Le 28 novembre prochain, Antoine Lemasson, chercheur en physique nucléaire au GANIL, recevra la médaille de bronze du CNRS qui récompense le premier travail d'un chercheur, qui fait de lui un spécialiste de talent dans son domaine.

Sonder les propriétés des noyaux qui ne survivent que quelques instants après leur synthèse lors des collisions nucléaires : voilà l’objet des recherches d’Antoine Lemasson, physicien expérimentateur au Grand Accélérateur National d’Ions Lourds (GANIL) de Caen. L’étude de ces noyaux éphémères permet de révéler certaines composantes de la force nucléaire difficilement observables dans les noyaux stables qui existent sur Terre. Avec ses confères, Antoine Lemasson met en œuvre des combinaisons uniques de grands instruments comme les spectromètres VAMOS (Variable Mode Spectrometer) et AGATA (Advanced Gamma-ray Tracking Array). Objectifs : identifier les noyaux exotiques, présentant un fort déséquilibre entre le nombre de protons et de neutrons, puis les caractériser grâce aux photons émis lors de leur désexcitation.

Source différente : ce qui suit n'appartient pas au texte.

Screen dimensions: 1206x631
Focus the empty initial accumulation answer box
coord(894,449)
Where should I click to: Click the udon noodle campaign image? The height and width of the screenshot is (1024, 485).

Pour identifier les noyaux d’intérêt parmi la multitude de noyaux produits en laboratoire, Antoine a contribué au développement de méthodes expérimentales sélectives et performantes. Elles se sont révélées cruciales pour étudier les réactions de fusion induites par des noyaux riches en neutrons et déduire des caractéristiques de l’effet tunnel à l’échelle du femtomètre (10-15 mètre). Elles permettent également d’explorer la grande diversité d’organisation des protons et neutrons dans le noyau, comme des variations de densité au sein du noyau ou à des déformations extrêmes.

Antoine Lemasson
Antoine Lemasson, lauréat de la médaille de Bronze 2018 du CNRS
 

Outre ses recherches personnelles, Antoine participe à l’accueil scientifique des expériences menées par des équipes de recherche nationales et internationales au GANIL.